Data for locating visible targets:
________________
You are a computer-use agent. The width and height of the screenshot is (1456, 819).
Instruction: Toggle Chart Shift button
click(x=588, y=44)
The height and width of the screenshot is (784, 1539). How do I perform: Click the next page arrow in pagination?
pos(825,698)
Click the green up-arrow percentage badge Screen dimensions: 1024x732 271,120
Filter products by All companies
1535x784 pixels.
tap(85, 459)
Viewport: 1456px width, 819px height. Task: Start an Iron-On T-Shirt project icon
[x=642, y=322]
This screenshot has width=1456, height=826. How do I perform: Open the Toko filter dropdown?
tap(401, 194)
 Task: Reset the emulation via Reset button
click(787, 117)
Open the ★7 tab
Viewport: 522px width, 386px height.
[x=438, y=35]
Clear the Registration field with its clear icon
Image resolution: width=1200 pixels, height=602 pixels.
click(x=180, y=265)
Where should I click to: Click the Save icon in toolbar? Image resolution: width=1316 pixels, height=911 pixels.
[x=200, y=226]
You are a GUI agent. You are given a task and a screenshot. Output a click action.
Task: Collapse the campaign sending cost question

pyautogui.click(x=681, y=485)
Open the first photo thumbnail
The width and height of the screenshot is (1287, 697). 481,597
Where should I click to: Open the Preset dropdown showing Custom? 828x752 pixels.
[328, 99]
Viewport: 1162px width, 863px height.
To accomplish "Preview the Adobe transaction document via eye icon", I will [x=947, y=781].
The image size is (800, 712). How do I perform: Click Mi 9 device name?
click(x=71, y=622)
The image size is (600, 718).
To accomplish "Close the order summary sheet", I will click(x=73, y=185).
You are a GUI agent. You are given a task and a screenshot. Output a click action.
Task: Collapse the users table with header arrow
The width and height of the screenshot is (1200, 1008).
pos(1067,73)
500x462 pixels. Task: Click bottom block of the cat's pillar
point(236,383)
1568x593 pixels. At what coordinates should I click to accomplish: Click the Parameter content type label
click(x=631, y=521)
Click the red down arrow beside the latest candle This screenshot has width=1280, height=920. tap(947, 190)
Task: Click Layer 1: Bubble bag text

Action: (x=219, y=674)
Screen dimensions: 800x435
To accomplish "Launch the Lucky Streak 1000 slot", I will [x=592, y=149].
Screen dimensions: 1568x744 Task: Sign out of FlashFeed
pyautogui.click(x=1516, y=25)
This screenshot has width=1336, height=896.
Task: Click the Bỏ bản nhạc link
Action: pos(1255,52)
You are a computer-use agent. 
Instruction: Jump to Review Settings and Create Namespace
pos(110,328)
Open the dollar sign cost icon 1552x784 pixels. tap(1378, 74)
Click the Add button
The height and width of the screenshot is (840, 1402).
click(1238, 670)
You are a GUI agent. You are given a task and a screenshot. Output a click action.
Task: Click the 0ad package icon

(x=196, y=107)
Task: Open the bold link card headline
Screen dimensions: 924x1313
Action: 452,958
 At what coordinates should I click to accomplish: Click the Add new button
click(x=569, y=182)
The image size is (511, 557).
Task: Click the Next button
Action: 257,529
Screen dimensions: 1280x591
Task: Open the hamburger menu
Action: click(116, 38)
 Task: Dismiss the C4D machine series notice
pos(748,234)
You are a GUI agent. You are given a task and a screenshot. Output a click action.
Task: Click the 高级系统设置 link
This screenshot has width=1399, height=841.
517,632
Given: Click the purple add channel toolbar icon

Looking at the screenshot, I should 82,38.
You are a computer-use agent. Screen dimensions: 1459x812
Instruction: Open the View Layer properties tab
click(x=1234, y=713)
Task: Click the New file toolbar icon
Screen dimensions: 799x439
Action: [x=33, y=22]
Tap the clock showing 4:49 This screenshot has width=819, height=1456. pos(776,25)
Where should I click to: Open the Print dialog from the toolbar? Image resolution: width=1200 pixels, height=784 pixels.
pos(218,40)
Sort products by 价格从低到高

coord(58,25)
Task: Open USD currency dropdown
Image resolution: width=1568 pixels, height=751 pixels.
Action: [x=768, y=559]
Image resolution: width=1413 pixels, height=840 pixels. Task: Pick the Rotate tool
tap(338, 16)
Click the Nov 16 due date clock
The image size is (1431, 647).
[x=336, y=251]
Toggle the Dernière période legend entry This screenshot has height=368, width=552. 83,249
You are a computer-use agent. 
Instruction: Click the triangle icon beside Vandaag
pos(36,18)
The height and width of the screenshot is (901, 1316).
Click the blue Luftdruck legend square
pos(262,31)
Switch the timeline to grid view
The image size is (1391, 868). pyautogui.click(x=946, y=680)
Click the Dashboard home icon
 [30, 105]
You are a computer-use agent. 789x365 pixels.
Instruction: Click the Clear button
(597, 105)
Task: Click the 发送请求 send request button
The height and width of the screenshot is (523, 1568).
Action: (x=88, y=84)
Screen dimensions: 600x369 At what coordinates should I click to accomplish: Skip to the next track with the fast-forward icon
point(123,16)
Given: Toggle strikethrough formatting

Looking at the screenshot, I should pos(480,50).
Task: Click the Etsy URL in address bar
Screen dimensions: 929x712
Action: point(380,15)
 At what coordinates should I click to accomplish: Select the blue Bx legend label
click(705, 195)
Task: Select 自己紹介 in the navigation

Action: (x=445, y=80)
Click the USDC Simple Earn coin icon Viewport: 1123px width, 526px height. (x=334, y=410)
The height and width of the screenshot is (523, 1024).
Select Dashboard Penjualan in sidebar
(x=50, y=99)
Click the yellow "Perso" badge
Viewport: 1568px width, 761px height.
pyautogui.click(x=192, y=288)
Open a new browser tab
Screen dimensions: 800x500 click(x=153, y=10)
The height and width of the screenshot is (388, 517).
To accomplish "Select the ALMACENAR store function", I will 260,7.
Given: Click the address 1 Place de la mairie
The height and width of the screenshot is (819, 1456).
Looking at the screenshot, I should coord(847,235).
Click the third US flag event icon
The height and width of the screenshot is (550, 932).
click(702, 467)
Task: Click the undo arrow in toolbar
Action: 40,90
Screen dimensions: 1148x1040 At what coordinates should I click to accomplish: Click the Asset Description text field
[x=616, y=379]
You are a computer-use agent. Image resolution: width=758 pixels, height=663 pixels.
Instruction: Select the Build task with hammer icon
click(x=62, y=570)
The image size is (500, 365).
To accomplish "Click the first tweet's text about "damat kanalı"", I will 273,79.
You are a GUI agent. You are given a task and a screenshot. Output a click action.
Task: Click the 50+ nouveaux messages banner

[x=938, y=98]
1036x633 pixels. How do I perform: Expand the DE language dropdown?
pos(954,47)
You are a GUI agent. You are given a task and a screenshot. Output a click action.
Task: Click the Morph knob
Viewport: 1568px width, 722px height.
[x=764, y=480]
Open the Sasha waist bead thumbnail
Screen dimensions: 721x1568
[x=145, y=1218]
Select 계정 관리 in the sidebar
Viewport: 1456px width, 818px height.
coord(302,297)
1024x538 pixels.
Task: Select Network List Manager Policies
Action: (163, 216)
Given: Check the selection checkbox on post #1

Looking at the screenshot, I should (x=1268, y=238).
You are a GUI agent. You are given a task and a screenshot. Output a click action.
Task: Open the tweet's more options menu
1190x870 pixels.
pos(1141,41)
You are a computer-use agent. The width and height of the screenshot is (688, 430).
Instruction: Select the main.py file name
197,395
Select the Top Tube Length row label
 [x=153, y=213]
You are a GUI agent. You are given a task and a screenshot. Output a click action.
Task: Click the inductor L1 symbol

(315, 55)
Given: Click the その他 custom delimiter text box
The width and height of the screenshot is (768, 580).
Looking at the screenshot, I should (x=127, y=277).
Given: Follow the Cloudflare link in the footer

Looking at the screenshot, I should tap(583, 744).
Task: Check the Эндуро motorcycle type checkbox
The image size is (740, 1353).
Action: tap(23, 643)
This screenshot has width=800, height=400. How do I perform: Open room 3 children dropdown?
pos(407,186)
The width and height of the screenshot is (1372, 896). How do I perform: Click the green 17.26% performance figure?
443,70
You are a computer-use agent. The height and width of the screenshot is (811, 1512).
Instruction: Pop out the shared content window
________________
Objective: Reproduce verbatim every line of the records from the one containing "Task: Click the 发送请求 send request button" down to the one containing "Action: point(380,15)", both ends included.

Worked answer:
Task: Click the 发送请求 send request button
The height and width of the screenshot is (523, 1568).
Action: (x=88, y=84)
Screen dimensions: 600x369 At what coordinates should I click to accomplish: Skip to the next track with the fast-forward icon
point(123,16)
Given: Toggle strikethrough formatting

Looking at the screenshot, I should pos(480,50).
Task: Click the Etsy URL in address bar
Screen dimensions: 929x712
Action: point(380,15)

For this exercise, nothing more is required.